* [Bloc de texte]:
□ □ □ □ □ □ □
En Alsace, à la rencontre d’Industrie 4.0

Edouard Huguelet

Les 26 et 27 janvier 2017, sous les auspices du «Club SIAMS», une quarantaine de représentants du secteur industriel suisse ont participé à un voyage d’étude en Alsace, ayant pour objet la visite de deux grandes entreprises qui fonctionnent au rythme du concept «Industrie 4.0». Il s’agit de SEW USOCOME implantée à Mommenheim près de Strasbourg et de Cuisines Schmidt à Sélestat.
SEW USOCOME est usine de production du groupe industriel allemand SEW Eurodrive, qui possède trois usines en France, occupant un total de 2100 collaborateurs (www.sew.usocome.com). Elle assemble des systèmes d’entraînement tels que moteurs-réducteurs, variateurs et leurs systèmes d’asservissement. Ces produits sont diffusés en Suisse par Alfred Imhof AG à Münchenstein (www.imhof-sew.ch).
□ □ □ □ □ □ □
* [La consigne]: Reproduisez à l'identique le passage du texte sur le voyage d'étude en Alsace qui va de "Edouard Huguelet" à "à Münchenstein (www.imhof-sew.ch).", ces deux bornes comprises.

* [Données fournies]:
□ □ □ □ □ □ □
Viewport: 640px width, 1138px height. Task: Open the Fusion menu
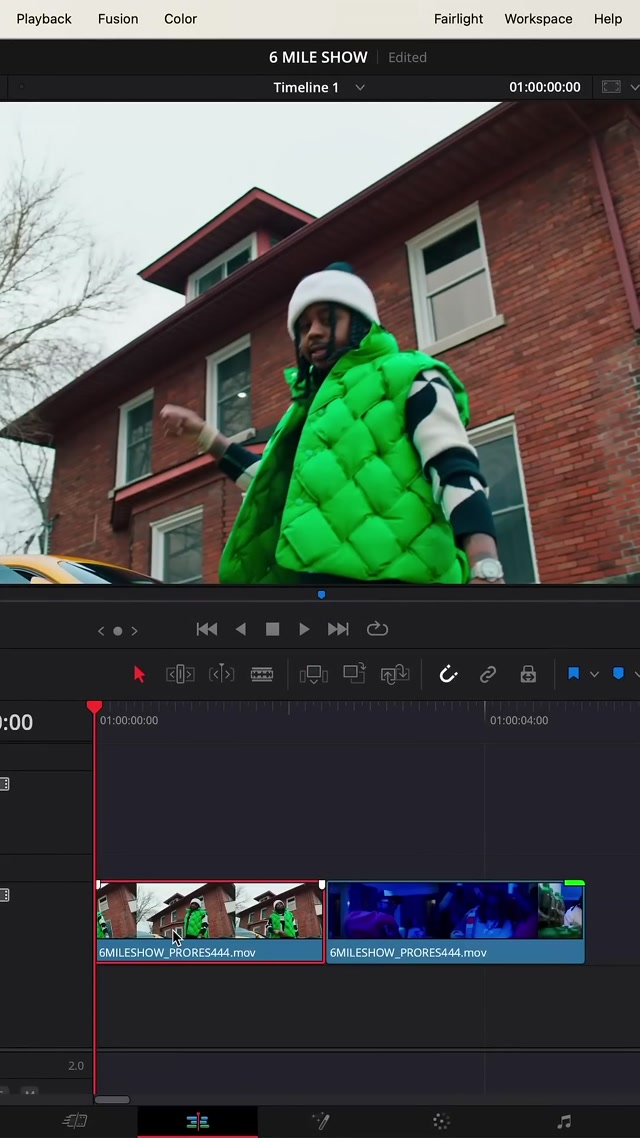click(x=118, y=19)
□ □ □ □ □ □ □
* [Réponse rédigée]:
Edouard Huguelet

Les 26 et 27 janvier 2017, sous les auspices du «Club SIAMS», une quarantaine de représentants du secteur industriel suisse ont participé à un voyage d’étude en Alsace, ayant pour objet la visite de deux grandes entreprises qui fonctionnent au rythme du concept «Industrie 4.0». Il s’agit de SEW USOCOME implantée à Mommenheim près de Strasbourg et de Cuisines Schmidt à Sélestat.
SEW USOCOME est usine de production du groupe industriel allemand SEW Eurodrive, qui possède trois usines en France, occupant un total de 2100 collaborateurs (www.sew.usocome.com). Elle assemble des systèmes d’entraînement tels que moteurs-réducteurs, variateurs et leurs systèmes d’asservissement. Ces produits sont diffusés en Suisse par Alfred Imhof AG à Münchenstein (www.imhof-sew.ch).